De rechtbank heeft reeds vastgesteld dat sprake is geweest van onzorgvuldig opsporingsonderzoek, maar van doelbewuste en grove veronachtzaming van de belangen van verdachte is haar niet gebleken.
De rechtbank overweegt over de leeftijd van verdachte dat het – ingevolge artikel 167, eerste lid Sv - aan het openbaar ministerie is om te beslissen een verdachte al dan niet te vervolgen. De rechtbank is niet gebleken dat hierbij door het openbaar ministerie is gehandeld in strijd met de wet, een verdrag of beginselen van een behoorlijke procesorde. Ook de omstandigheden dat de nabestaanden van [slachtoffer] volgens de verdediging verdachte niets kwalijk nemen, dat verdachte zelf ernstig letsel aan het ongeval heeft overgehouden en voorts dat hij de afgelopen vier jaar last heeft ondervonden van het feit dat zijn leerling bij het ongeval om het leven is gekomen, staan niet in de weg aan de zelfstandige vervolgingsbeslissing van het openbaar ministerie.

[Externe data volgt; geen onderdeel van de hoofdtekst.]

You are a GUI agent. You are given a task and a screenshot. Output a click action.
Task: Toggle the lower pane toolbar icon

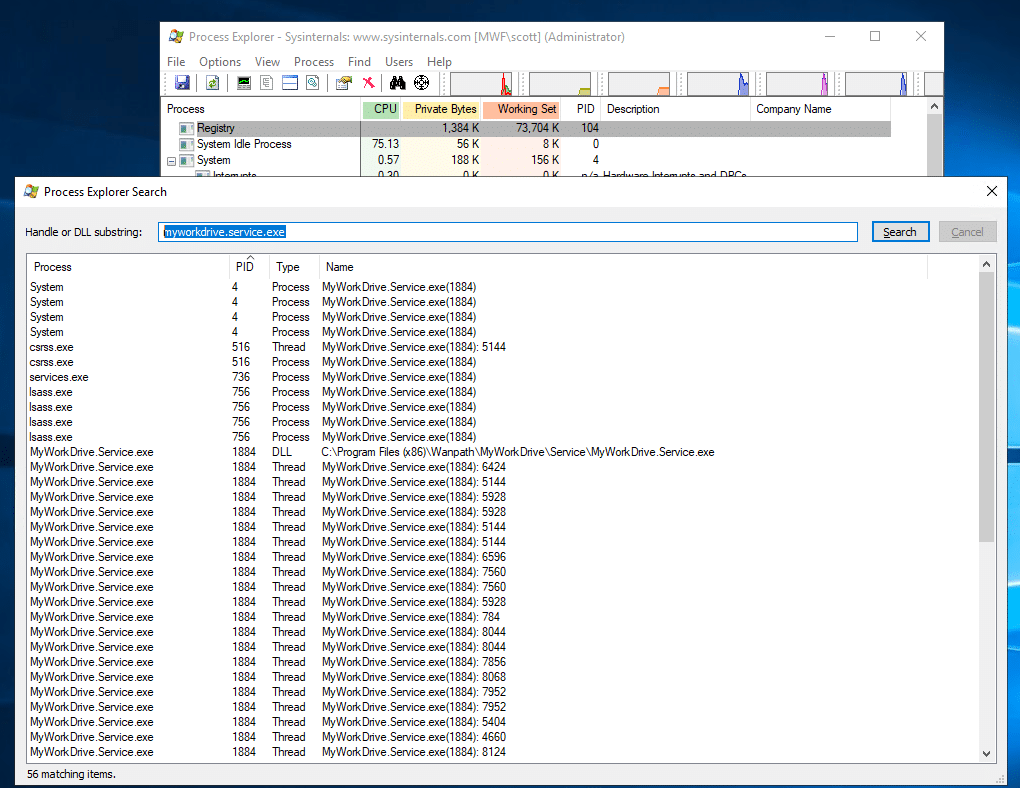click(x=290, y=83)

De rechtbank overweegt dat – hoewel verdachte lang in onzekerheid heeft verbleven over de vraag of hij al dan niet zou worden vervolgd – hij er niet van uit kon en mocht gaan dat hij niet vervolgd zou worden. Het bevreemdt de rechtbank wel dat verdachte door een brief van de reclassering van zijn vervolging op de hoogte is gesteld.
De rechtbank overweegt over de publieke uitlatingen van luchtvaartofficier van justitie Ter Steege dat dit uitspraken zijn geweest van een individuele officier van justitie in een tijdschrift die kennelijk niet overeenkomstig het beleid van het openbaar ministerie zijn.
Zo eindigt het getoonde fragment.